On appeal, Ms Bhnan argued she had been denied procedural fairness by reason of the primary judge’s interventions, including during cross examination of herself and other witnesses, which gave rise to a reasonable apprehension of bias.

In considering the appeal, the Court had regard to the decision of R v T, WA [2014] SASCFC 3, where Kourakis CJ outlined three basic grounds on which judicial intervention may give rise to a miscarriage of justice:

  1. Disruption ground: where judicial intervention unfairly undermines the presentation of a party’s case.
  2. Bias ground: where the intervention gives rise to the appearance of bias.
  3. Dust of conflict ground: where the intervention is so egregious that it unduly compromises the judge’s ability to objectively and impartially evaluate the evidence.

The appeal was prosecuted on the basis of the “bias ground.” The Court noted that the relevant test to be applied was whether a “fair-minded lay observer might reasonably apprehend that the judge might not bring an impartial mind to the resolution of the question the judge is required to decide” (Ebner v Official Trustee in Bankruptcy [2000] HCA 63).

A critical question at trial of the primary proceeding was whether any of the $300,000 shortfall had been paid.  Ms Bhnan submitted that the primary judge, by his interventions, concluded that Ms Bhnan’s case was fraudulent and that His Honour’s mind was so made up that he was not open to changing it.

The trustees did not completely reject that the judge’s intervention gave rise to a reasonable apprehension of bias. Instead, they argued that Ms Bhnan waived her right to argue apprehended bias by failing to raise it at the hearing.

Consideration

In determining the issues, the Court noted the important distinction between judicial interventions during submissions and when witnesses are giving evidence.  In respect of cross examination, the Court had regard to the view expressed in Serafin v Malkiewicz [2020] UKSC 23 that interventions should be as infrequent as possible.

The Court considered multiple instances of the primary judge’s interventions in the context of the hearing as a whole, and concluded that “there is nothing in his Honour’s remarks that indicates he was open to any other view or that he was open to seeing something other than what he already saw.”  Further, the Court determined that the notion that the incoming mortgagee was defrauded by Ms Bhnan was a case “developed, pursued in cross-examination and upheld by his Honour”.

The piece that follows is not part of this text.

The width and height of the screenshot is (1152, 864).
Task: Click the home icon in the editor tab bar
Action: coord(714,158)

Finally, the Court found the primary judge’s cross examination of Ms Bhnan to have been “extensive and aggressive,” and that some of the questions put to Ms Bhnan were unfair.  Those questions caused Ms Bhnan to become confused and make concessions she might not have otherwise made.  The judicial intervention was so aggressive that it also caused Ms Bhnan to explain the limitations of her English speaking ability.

Outcome

Ultimately, the Court concluded that His Honour’s interventions at trial were such to give rise to a reasonable apprehension of bias, and the decision of the primary judge was set aside.

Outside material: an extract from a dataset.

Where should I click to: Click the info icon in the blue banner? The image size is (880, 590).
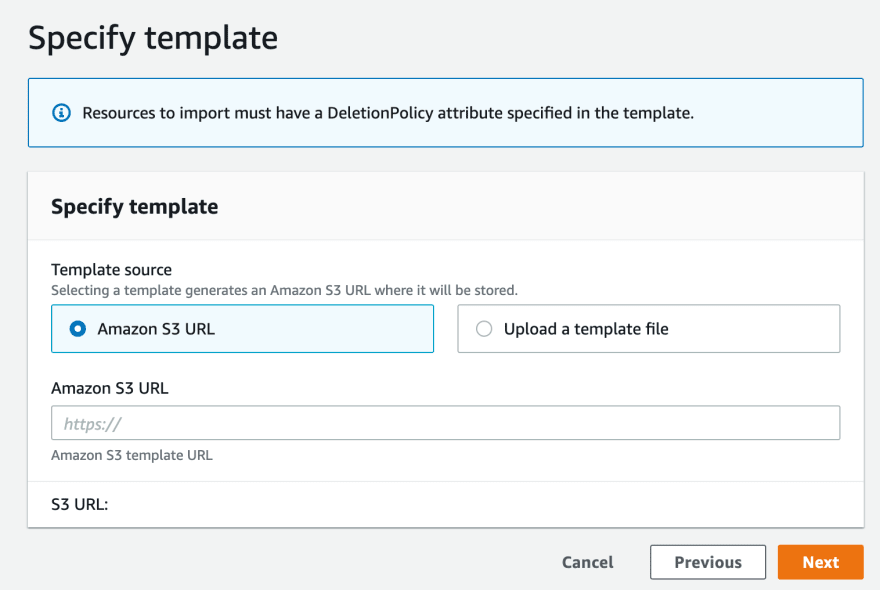(61, 113)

In respect of costs, the Court noted that costs had been wasted through no fault of the parties. However, given the trustees’ defence of the appeal, an order was made in Ms Bhnan’s favour, in accordance with the ordinary rule that costs follow the event.   Certificates were also granted to both the appellant and the respondent under s 8(1) of the Federal Proceedings (Costs) Act 1981 (Cth) in respect of any costs incurred by them in relation to the new trial.